Come to think of it, could black holes actually be used as an energy source? A setup like the one he describes would create a temperature gradient, and it's easy to extract power from that.
That would only make sense if this process somehow "depleted" the black hole; otherwise one could reverse entropy. IANA theoretical physicist so I don't know which mechanisms would be at work here.
Suppose that the entities living inside this civ are simulations. A second to us might be tens of thousands of years to them, because their hardware processing runs very slowly because of the low amounts of available energy.
I'm totally ignorant on the GR front; where's RobotRollCall?
That actually sounds like a pretty cool idea. Would it be possible to keep whales alive on land indefinitely?
Edit: I suppose you could always throw in the maintenance engineers when you're done with them. :)
On a site note I think lasers are the advanced cooling system of the future!

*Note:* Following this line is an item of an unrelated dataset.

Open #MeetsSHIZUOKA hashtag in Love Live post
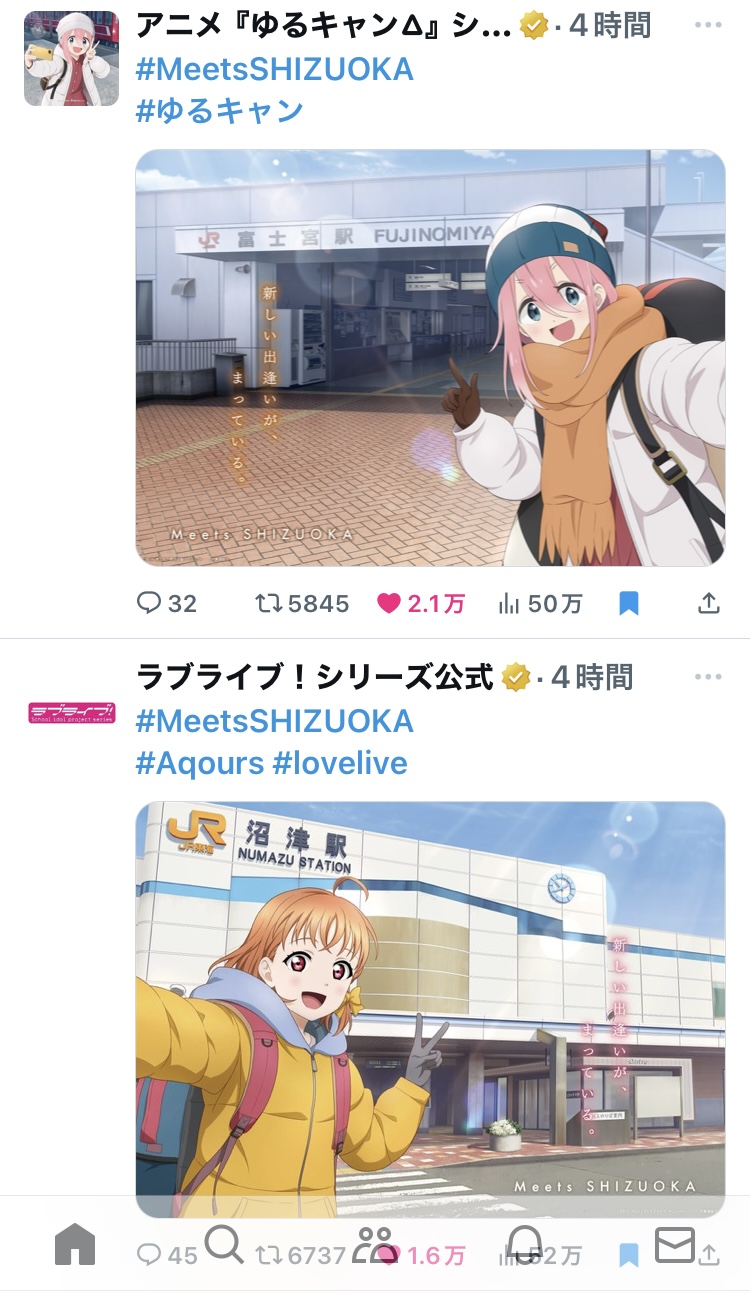This screenshot has height=1294, width=750. click(x=274, y=720)
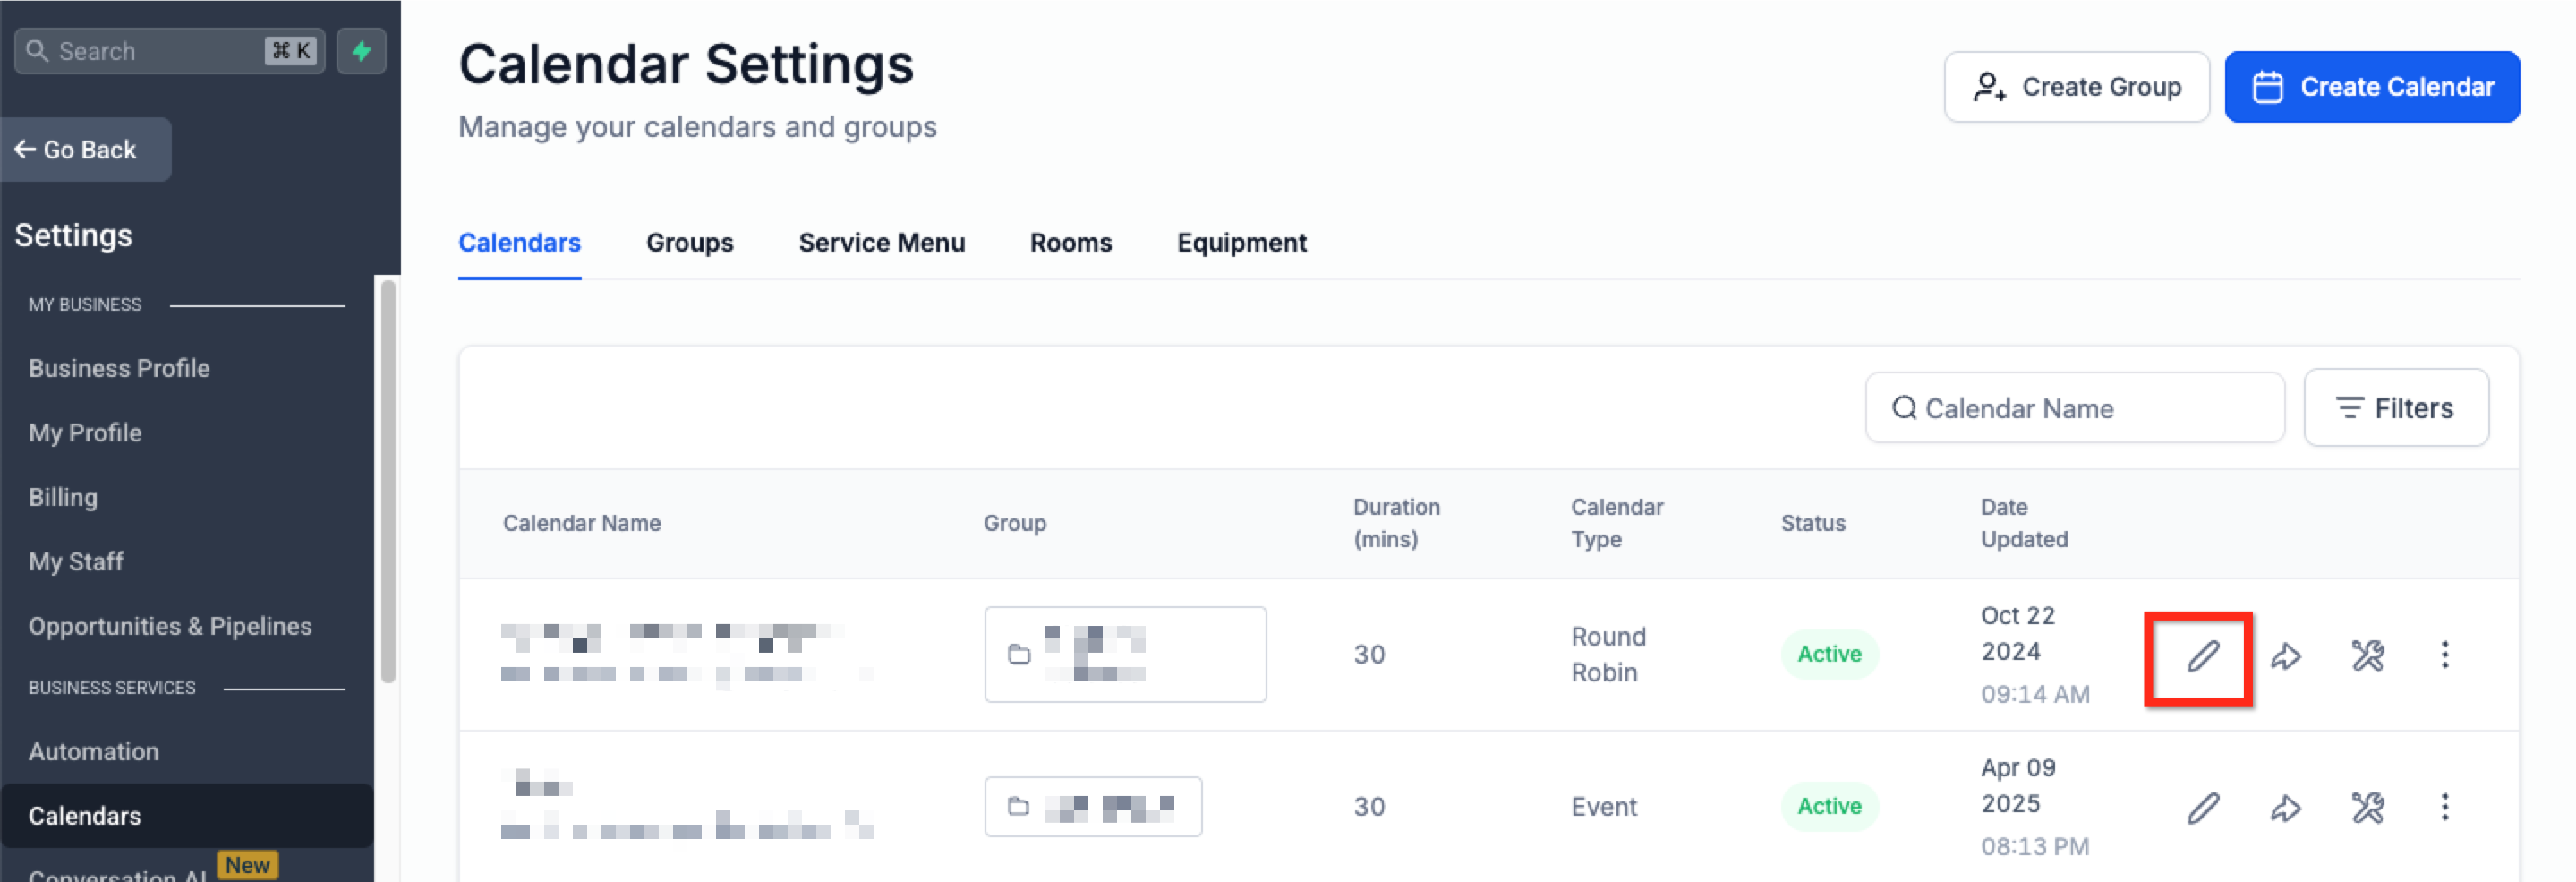2576x882 pixels.
Task: Go to the Equipment tab
Action: (1241, 243)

They're the advanced cooling system of the present! http://en.wikipedia.org/wiki/Magneto-optical_trap
For another thing, the electrical and magnetic fields generated by your computing and data transmitting hardware are going to induce a Lorentz force on the event horizon and torque it into rotation, which in turn produces both gravitational frame dragging and dissipation. Now it's a lot hotter than if it were just a Schwarzchild black hole emitting only Hawking radiation.